**** 给定文本 ****
DataX 是阿里云 DataWorks数据集成 的开源版本,在阿里巴巴集团内被广泛使用的离线数据同步工具/平台。DataX 实现了包括 MySQL、Oracle、OceanBase、SqlServer、Postgre、HDFS、Hive、ADS、HBase、TableStore(OTS)、MaxCompute(ODPS)、Hologres、DRDS 等各种异构数据源之间高效的数据同步功能。
源码地址:https://github.com/alibaba/DataX
Apache Sqoop(SQL-to-Hadoop)项目旨在协助RDBMS与Hadoop之间进行高效的大数据交流。用户可以在 Sqoop 的帮助下,轻松地把关系型数据库的数据导入到 Hadoop 与其相关的系统 (如HBase和Hive)中;同时也可以把数据从 Hadoop 系统里抽取并导出到关系型数据库里。
Sqoop是一个在结构化数据和Hadoop之间进行批量数据迁移的工具,结构化数据可以是MySQL、Oracle等RDBMS。Sqoop底层用MapReduce程序实现抽取、转换、加载,MapReduce天生的特性保证了并行化和高容错率,而且相比Kettle等传统ETL工具,任务跑在Hadoop集群上,减少了ETL服务器资源的使用情况。在特定场景下,抽取过程会有很大的性能提升。
MySQL中的库ecommerce有以下表,需要将以下表导入Hive中的ecommerce库中作为ODS层以后进一步处理。
可以通过sqoop和DataX两种方式来实现数据从MySQL导入Hive功能。
在Hive里建库 ecommerce
create database ecommerce;
使用Python写入DataX配置文件批量生成脚本gen_import_config.py
# coding=utf-8
import json
import getopt
import os
import sys
import MySQLdb
#MySQL相关配置,需根据实际情况作出修改
mysql_host = "hadoop102"
mysql_port = "3306"
mysql_user = "root"
mysql_passwd = "123456"
#HDFS NameNode相关配置,需根据实际情况作出修改
hdfs_nn_host = "hadoop102"
hdfs_nn_port = "8020"
#生成配置文件的目标路径,可根据实际情况作出修改
output_path = "/opt/module/datax/job/import"
**** 原始材料 ****
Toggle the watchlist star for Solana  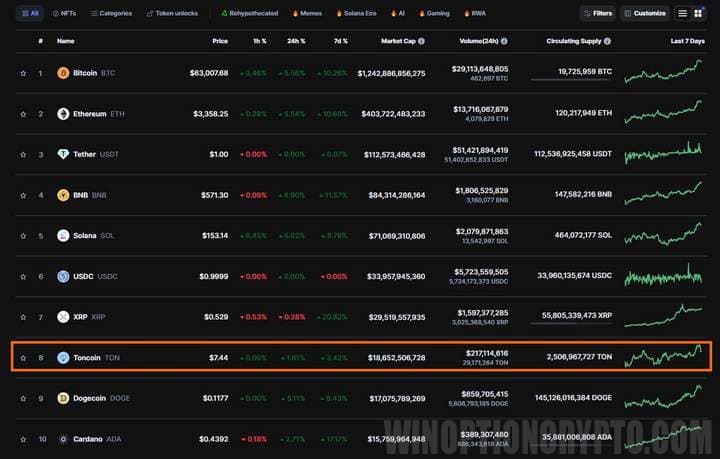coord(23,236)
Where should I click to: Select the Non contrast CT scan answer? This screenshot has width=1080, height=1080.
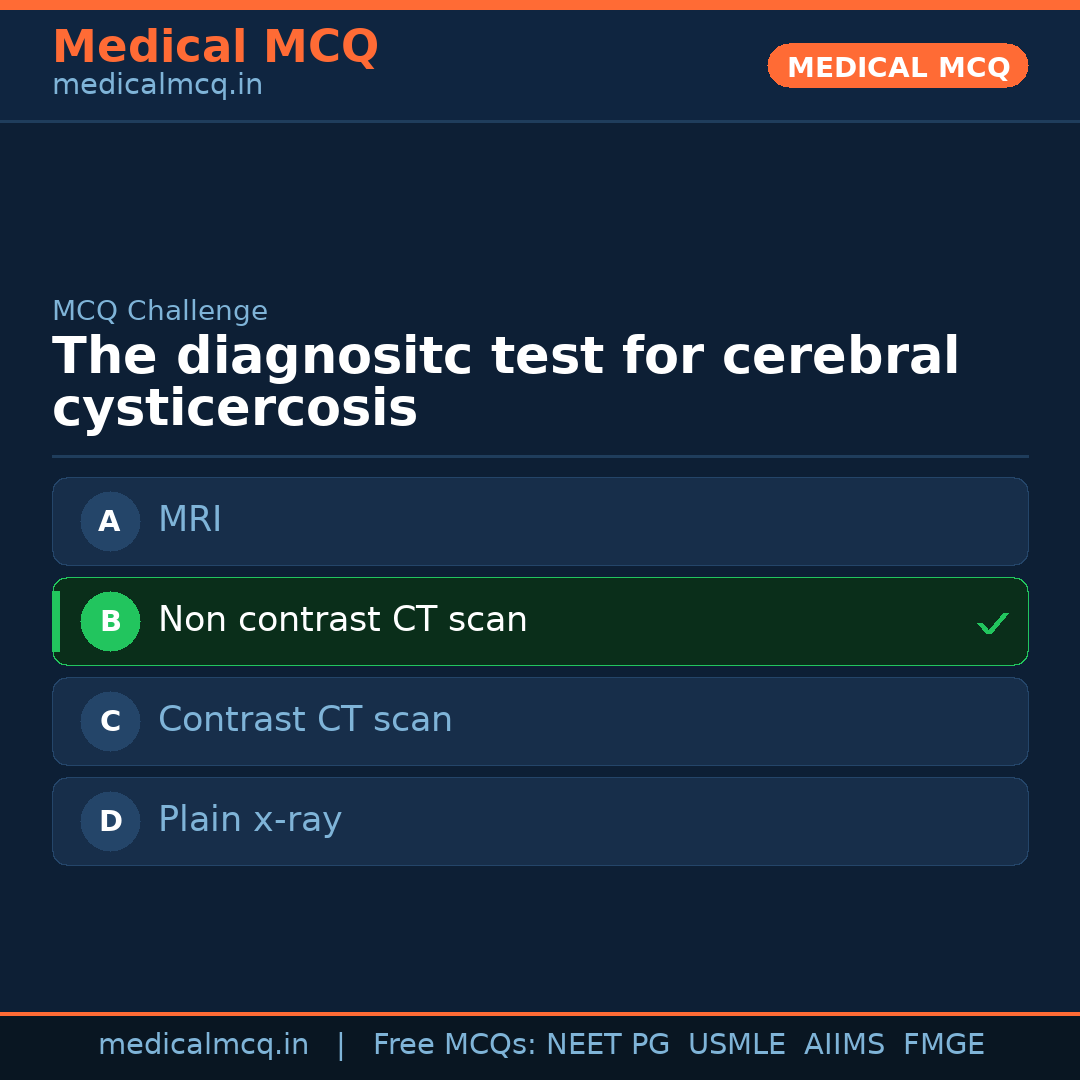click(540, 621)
****
待办任务:
a) 列出这篇关于MySQL数据导入Hive的文本中,Python脚本通过import语句引入的全部模块。
b) 根据这篇关于MySQL数据导入Hive的文本,Sqoop底层用什么程序实现抽取、转换、加载?
c) 请接着这篇关于MySQL数据导入Hive的文本往下写。
以上材料另有出处,与这篇关于MySQL数据导入Hive的文本无关。

逐题答案:
a) json、getopt、os、sys、MySQLdb

b) MapReduce程序。

c)
#获取mysql连接
def get_connection():
return MySQLdb.connect(host=mysql_host, port=int(mysql_port), user=mysql_user, passwd=mysql_passwd)
#获取表格的元数据 包含列名和数据类型
def get_mysql_meta(database, table):
connection = get_connection()
cursor = connection.cursor()
sql = "SELECT COLUMN_NAME,DATA_TYPE from information_schema.COLUMNS WHERE TABLE_SCHEMA=%s AND TABLE_NAME=%s ORDER BY ORDINAL_POSITION"
cursor.execute(sql, [database, table])
fetchall = cursor.fetchall()
cursor.close()
connection.close()
return fetchall
#获取mysql表的列名
def get_mysql_columns(database, table):
return map(lambda x: x[0], get_mysql_meta(database, table))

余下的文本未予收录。